Material supplied:
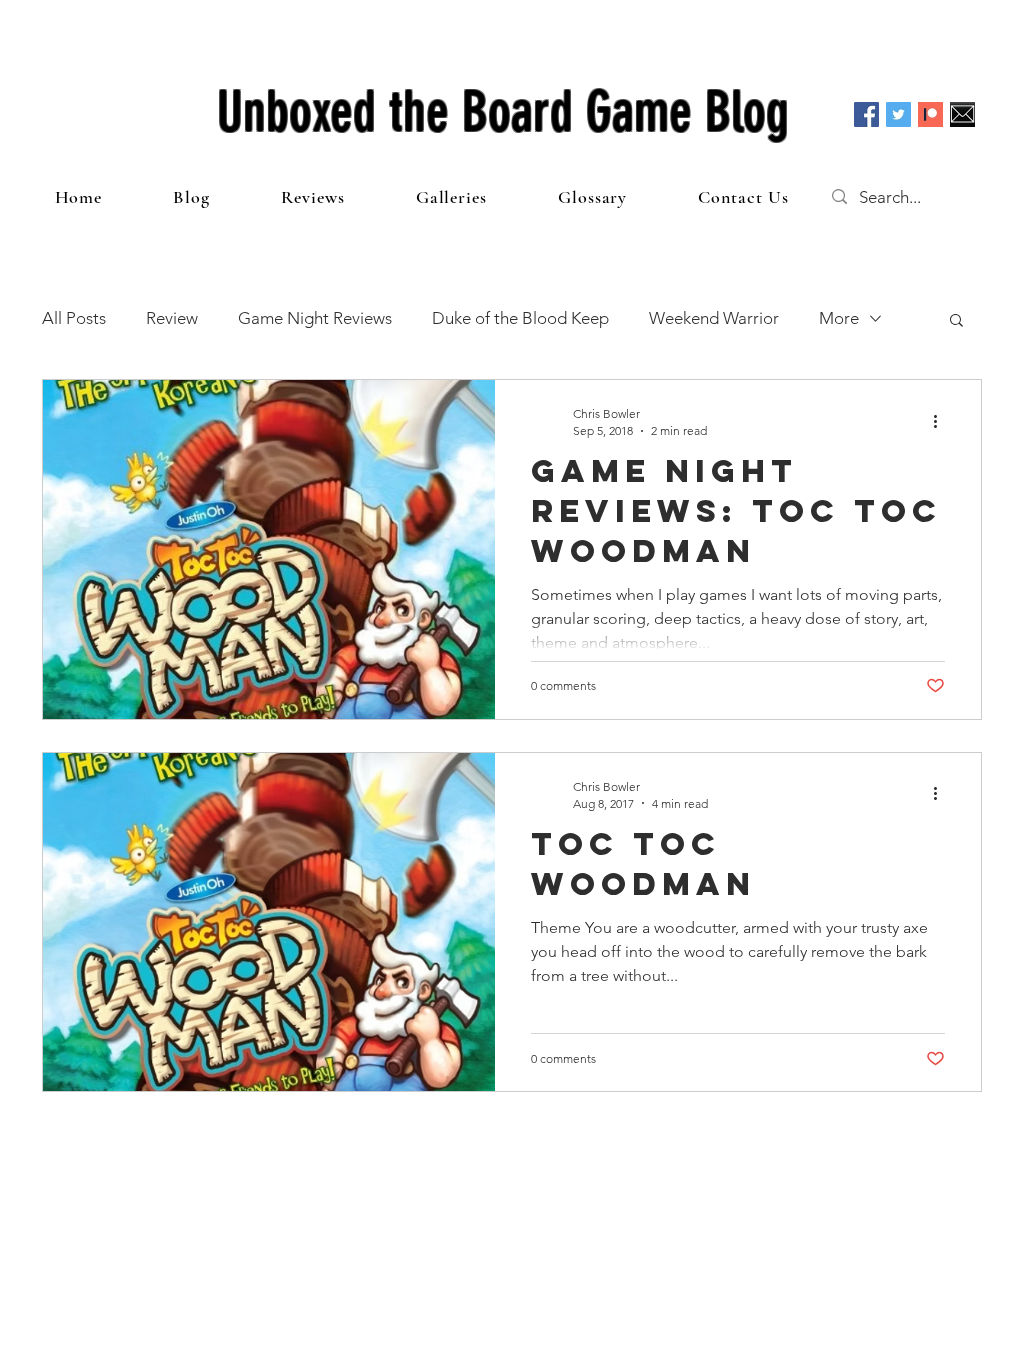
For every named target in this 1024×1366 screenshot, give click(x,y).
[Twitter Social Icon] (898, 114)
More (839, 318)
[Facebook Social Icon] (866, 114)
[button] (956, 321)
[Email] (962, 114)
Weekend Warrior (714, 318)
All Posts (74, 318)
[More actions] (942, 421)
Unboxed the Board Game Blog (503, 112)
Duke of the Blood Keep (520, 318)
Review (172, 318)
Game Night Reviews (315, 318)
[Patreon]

To do: Exactly reproduce the lines of the entries above, from the one containing "Duke of the Blood Keep (520, 318)" to the very last, and no others.

Task output:
Duke of the Blood Keep (520, 318)
Review (172, 318)
Game Night Reviews (315, 318)
[Patreon]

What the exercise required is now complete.